Abstract

Increased glycolysis is the principal explanation for how cancer cells generate energy in the absence of oxygen. However, in actual human tumor microenvironments, hypoxia is often associated with hypoglycemia because of the poor blood supply. Therefore, glycolysis cannot be the sole mechanism for the maintenance of the energy status in cancers. To understand energy metabolism in cancer cells under hypoxia-hypoglycemic conditions mimicking the tumor microenvironment, we examined the NADH-fumarate reductase (NADH-FR) system, which functions in parasites under hypoxic conditions, as a candidate mechanism.

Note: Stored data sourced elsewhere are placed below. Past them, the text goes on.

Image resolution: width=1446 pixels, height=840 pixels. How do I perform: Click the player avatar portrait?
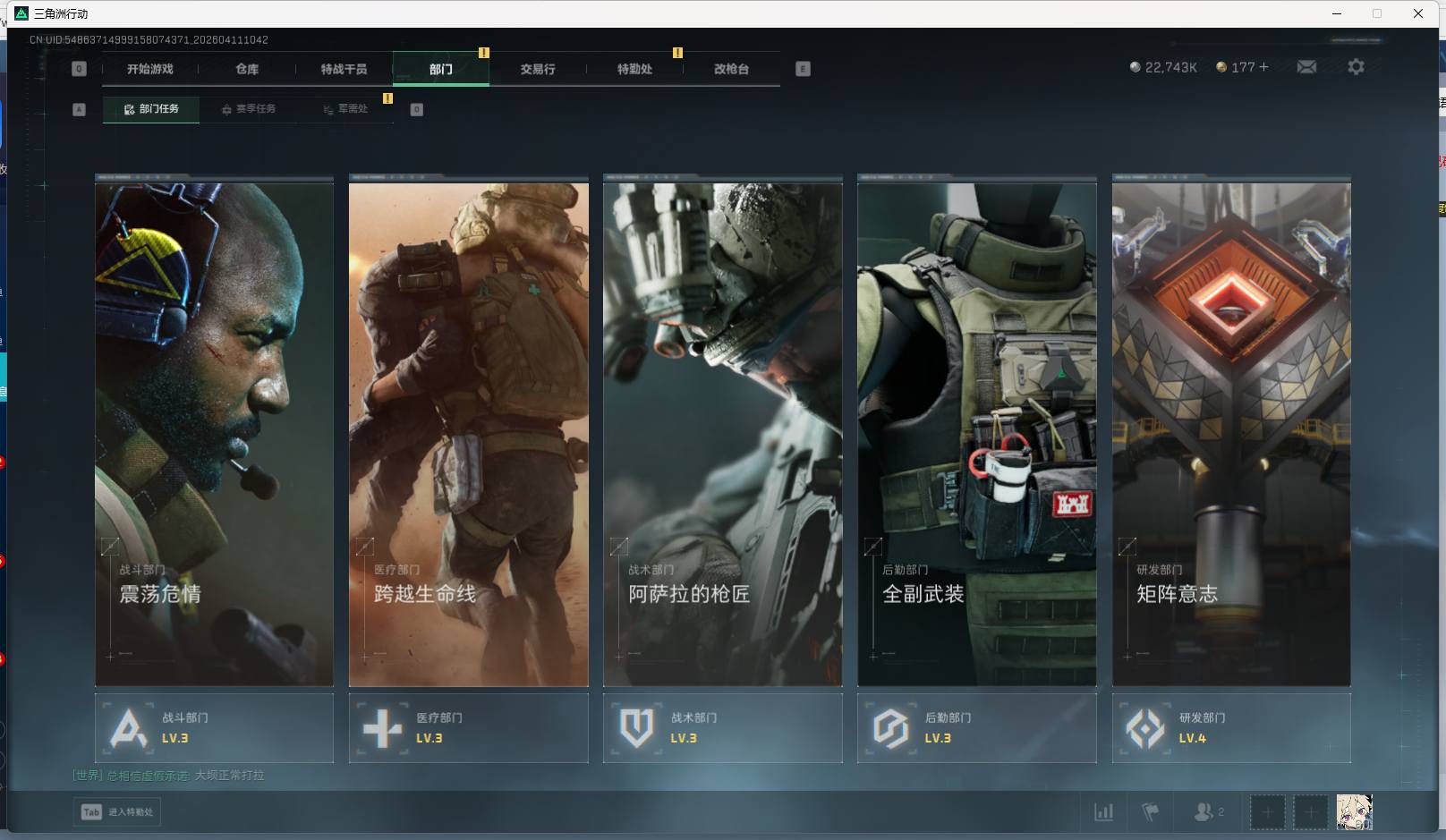point(1354,812)
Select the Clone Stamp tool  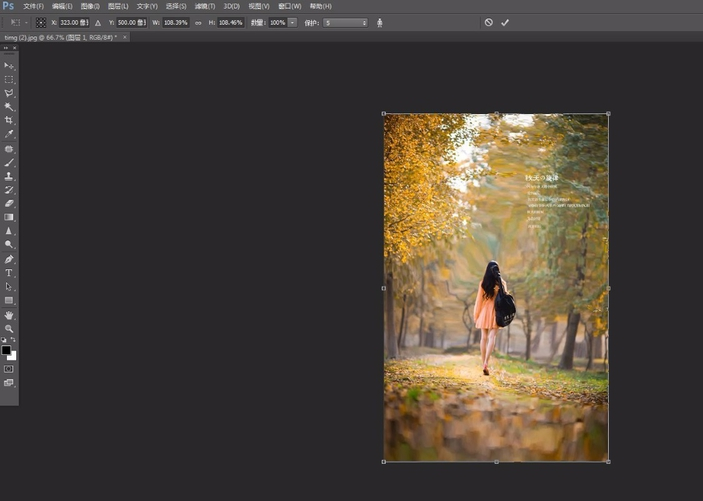point(9,176)
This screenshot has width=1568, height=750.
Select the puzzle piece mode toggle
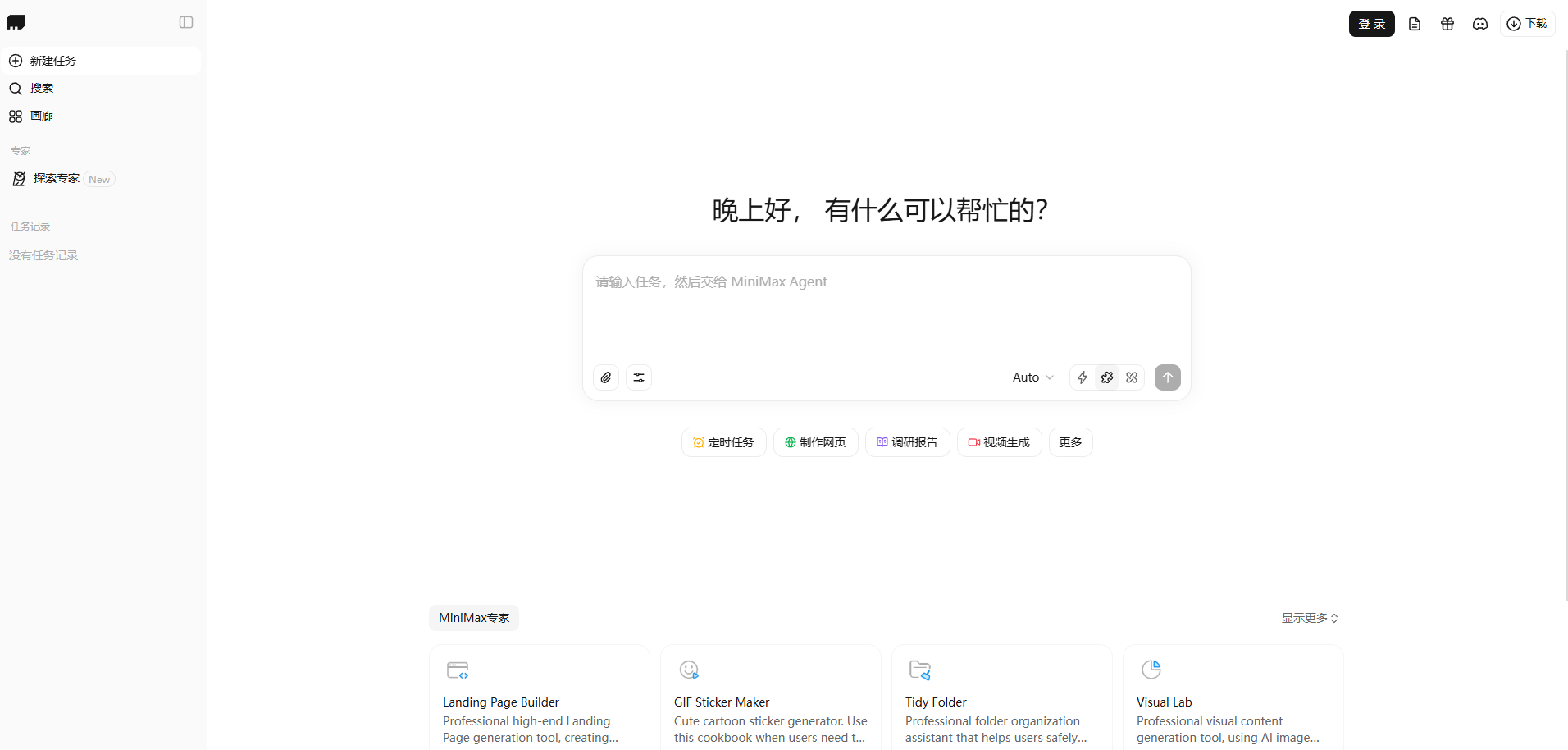pos(1107,377)

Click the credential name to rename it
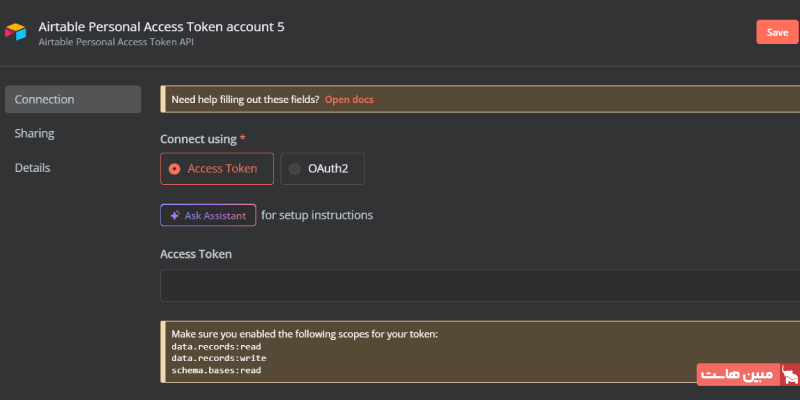click(x=161, y=27)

In human cancer cells (DLD-1, Panc-1 and HepG2) cultured under hypoxic-hypoglycemic conditions, NADH-FR activity, which is composed of the activities of complex I (NADH-ubiquinone reductase) and the reverse reaction of complex II (quinol-fumarate reductase), increased, whereas NADH-oxidase activity decreased. Pyrvinium pamoate (PP), which is an anthelmintic and has an anti-cancer effect within tumor-mimicking microenvironments, inhibited NADH-FR activities in both parasites and mammalian mitochondria. Moreover, PP increased the activity of complex II (succinate-ubiquinone reductase) in mitochondria from human cancer cells cultured under normoxia-normoglycemic conditions, but not under hypoxia-hypoglycemic conditions. These results indicate that the NADH-FR system may be important for maintaining mitochondrial energy production in tumor microenvironments and suggest its potential use as a novel therapeutic target.